**Challenge A:** In the article on wild opera audiences, which two kinds of audiences does the writer say differ greatly in behavior?
**Challenge B:** Continue the article on wild opera audiences from its last sentence.

100 YEARS AGO IN MUSICAL AMERICA (404)

July 23, 1921
Page 5
WILD AUDIENCES I HAVE KNOWN

Veteran New York Critic Describes Turbulent Incidents in Opera Houses of Italy—Differences in Behavior of Anglo-Saxon and Latin Music Lovers—How Parma Put a Tenor to Flight—An Impresario Becomes an Advocate of War and Leads an Attack on a Violent Audience—Signal Victory for Chorus, Armed with Wooden Swords, Follows Siege of Coffee House—The Effective Curse of a Robust “Moses” and the Rock That Fell on “One Night Only”

BEFORE I venture to write about a few of the most interesting and amusing opera house incidents in Italy and other Latin countries, some of them witnessed by me, some of them recounted by eye-witnesses, I wish to preface my subject with a few general comments upon the great differences in the behavior of the Anglo-Saxon and the Latin audiences.
Nothing is easier than to think one’s own standpoint the only right one. Nothing is less fair than that. We are creatures of our education and surroundings. So are the Latin peoples, and it would be decidedly unjust to condemn them only because they look at many things with eyes quite different from ours.

**Available data:**
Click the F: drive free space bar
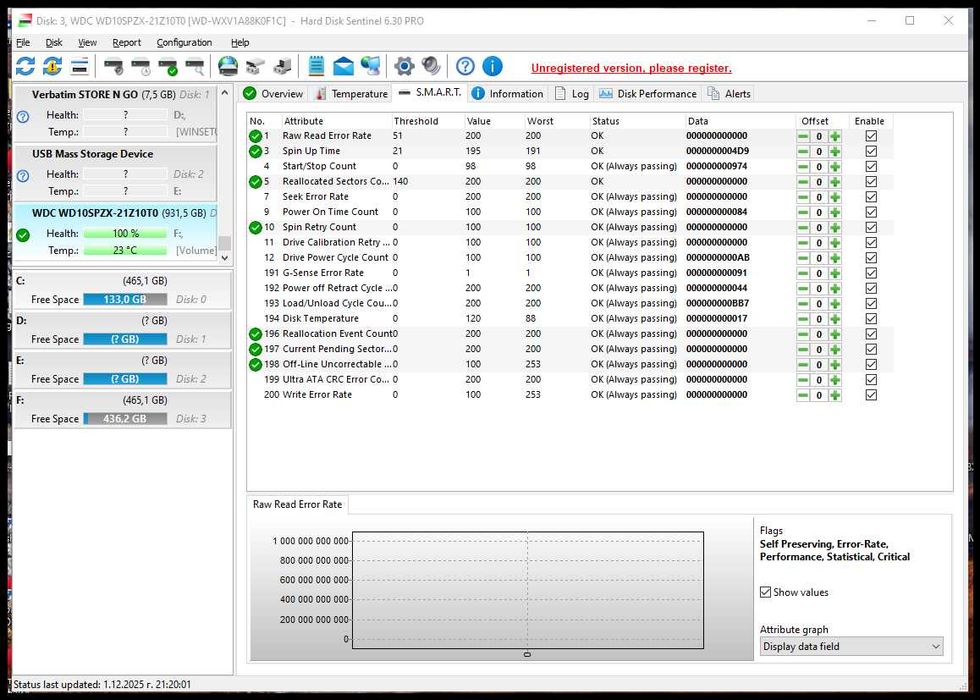This screenshot has height=700, width=980. point(125,419)
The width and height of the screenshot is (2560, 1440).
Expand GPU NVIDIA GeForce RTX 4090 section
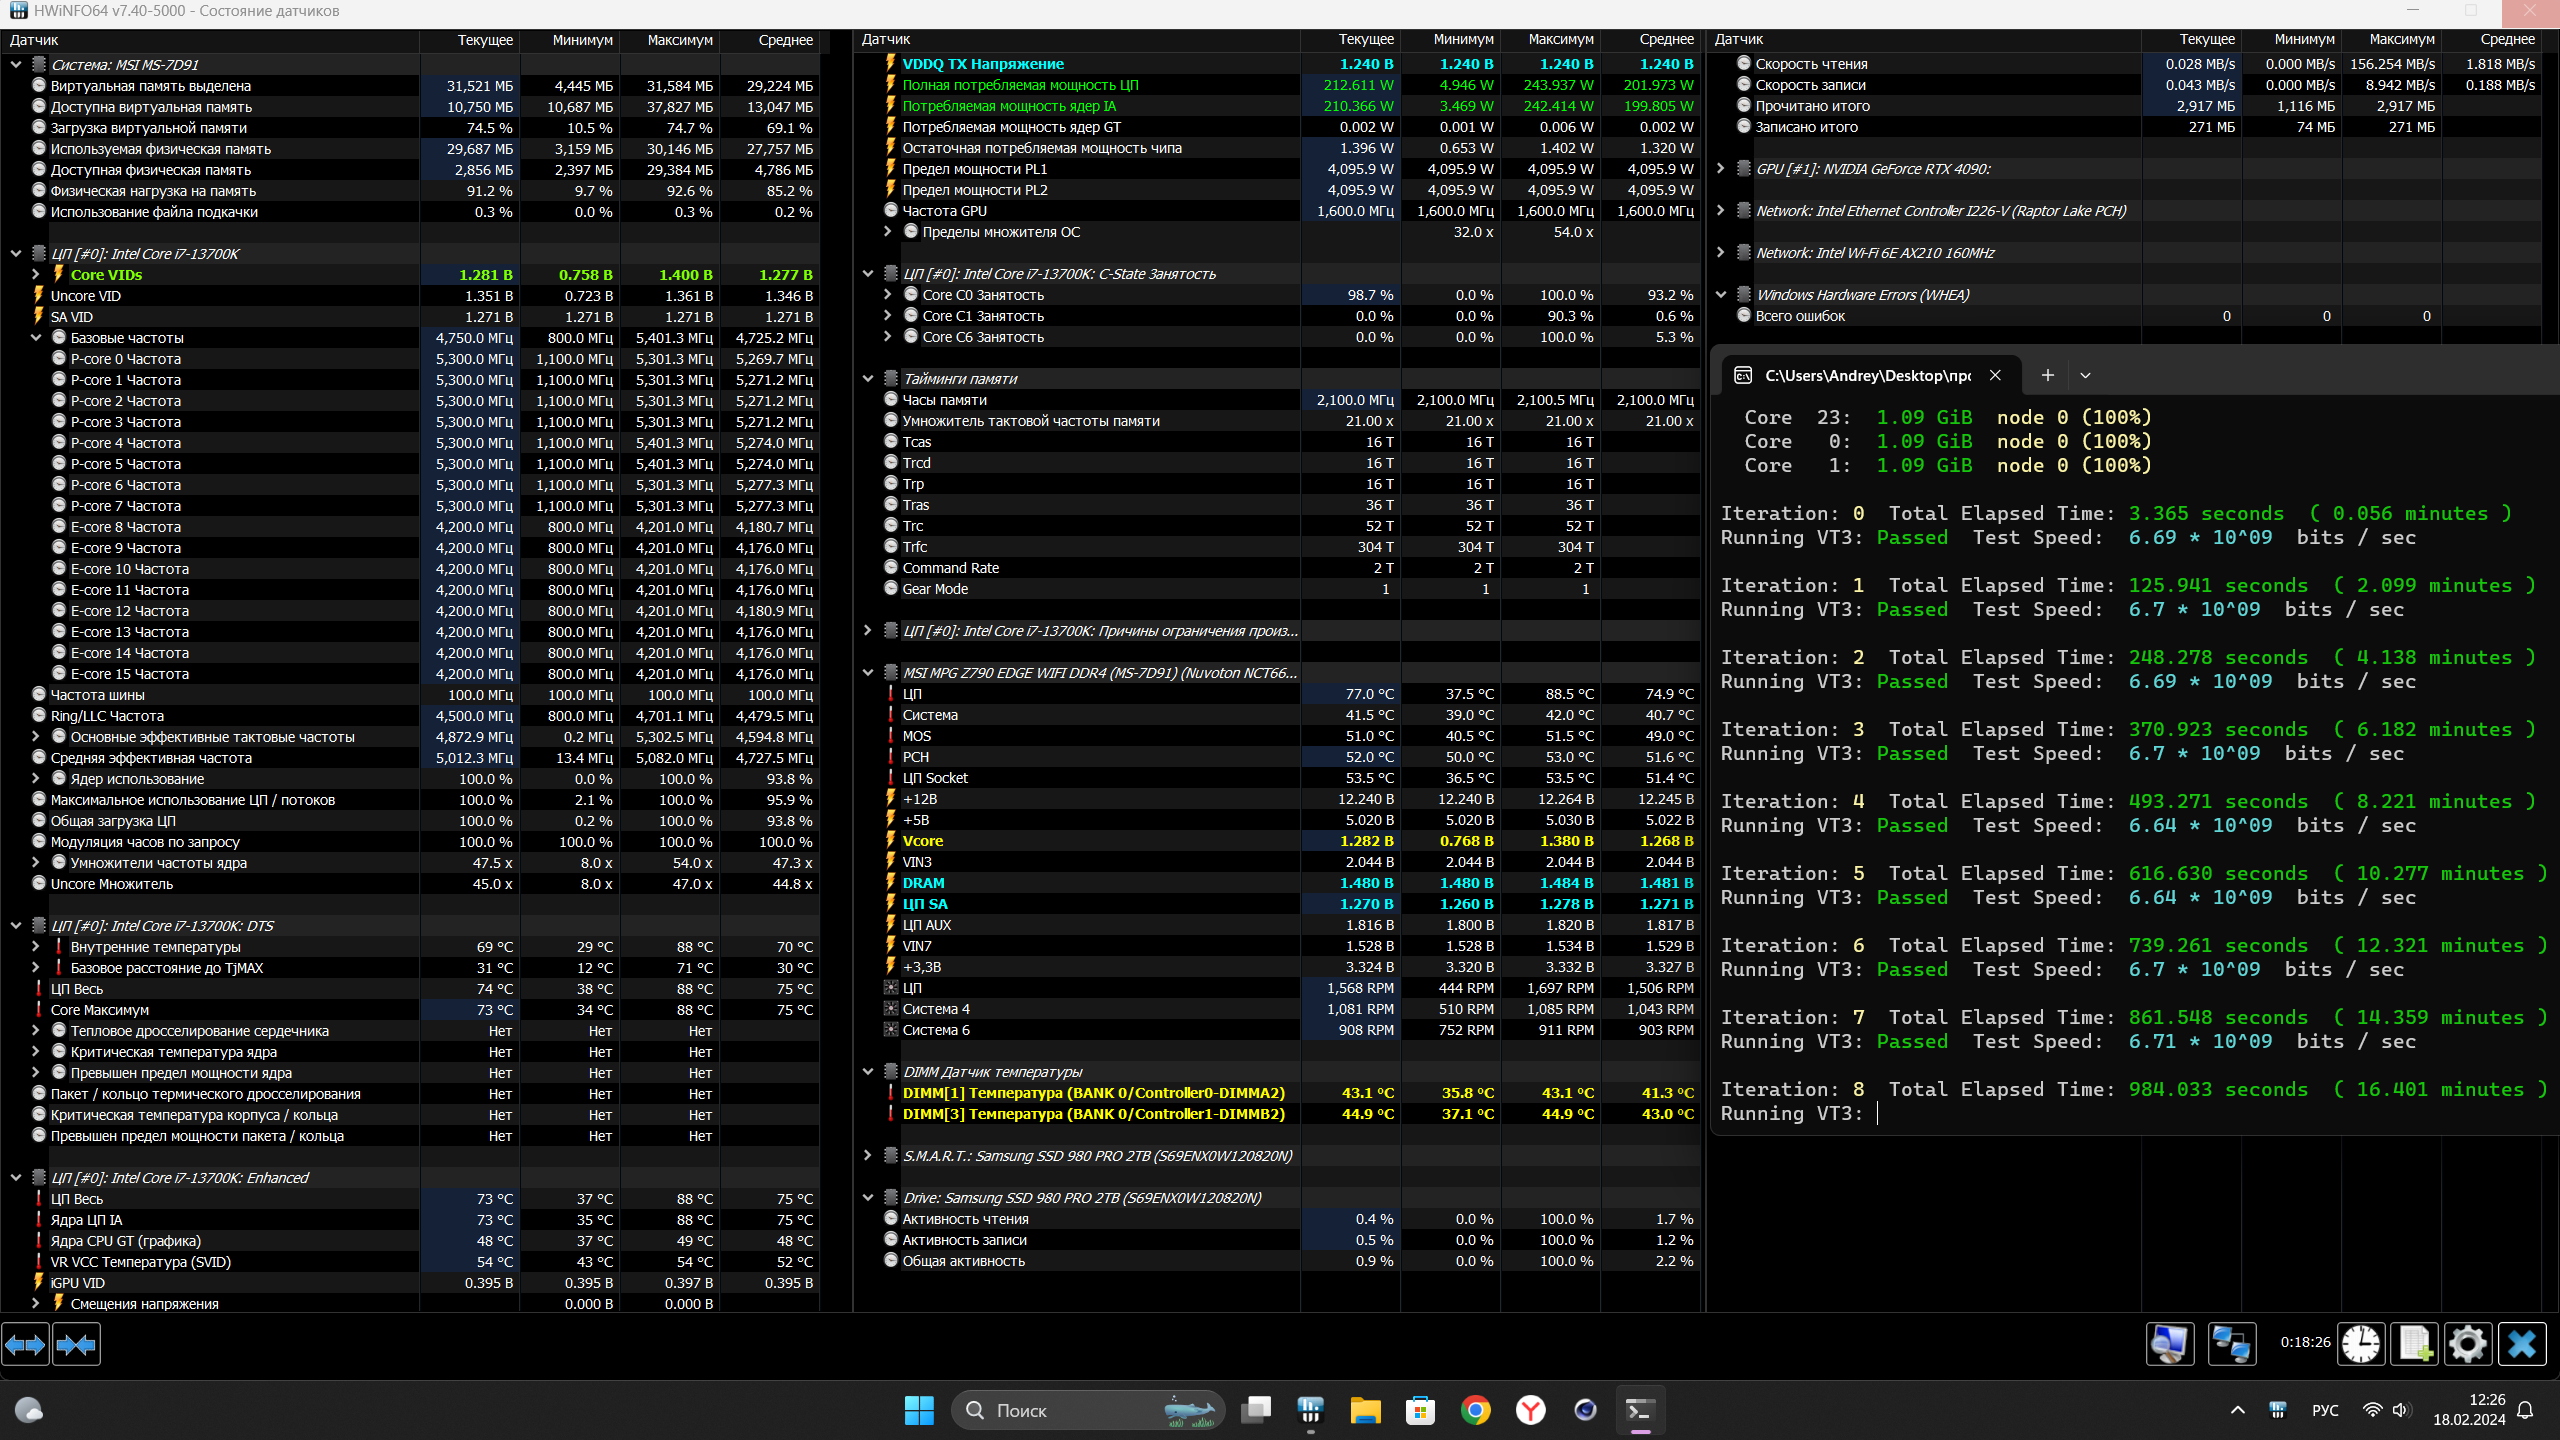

**Right answer A:** Anglo-Saxon and Latin audiences.

**Right answer B:**
What wild and brutal scenes I have witnessed in Italian and Spanish opera houses! They formed the greatest contrast to the always refined and tactful behavior of Anglo-Saxon audiences. But, on the other hand, what an unbounded enthusiasm if an opera or the artists please the listener. It is then as though an irresistible wave of deep feeling, of illimitable admiration of the good in art would sweep over the audience. We are less demonstrative and enthusiastic in praise and in giving ovations, but on the other hand, we do not like to give public expression to our disapproval in artistic matters.
Our audiences, no doubt, go too far in their tolerance of mediocrity. Even poor artists are spared the bitterness of a public rebuke. With all my aversion to brutal scenes in the theater, I must confess that the right to express disapproval, in my opinion, belongs to an audience as much as the right of approbation. The problem lies in the great difficulty of finding a dignified way of expressing disapproval.
The reserved behavior of Anglo-Saxon listeners cannot be considered a blessing unalloyed, as it is only too apt to create conditions which are rather a hindrance to the true interests of art than otherwise. This restraint often places the vast majority under the control of a reckless minority. Our audiences in their undisturbed equanimity appear sometimes almost helpless in face of the many tricks played by the conceit and assurance on the part of many artists and of certain shrewd managers. Thereby a situation is developed which finds the public unable to take care of its proper legitimate interests, which in turn compels the critics to be decidedly sharp in their reports. In such cases the critics appear as the attorneys of the public who have to represent the legitimate rights of their clients.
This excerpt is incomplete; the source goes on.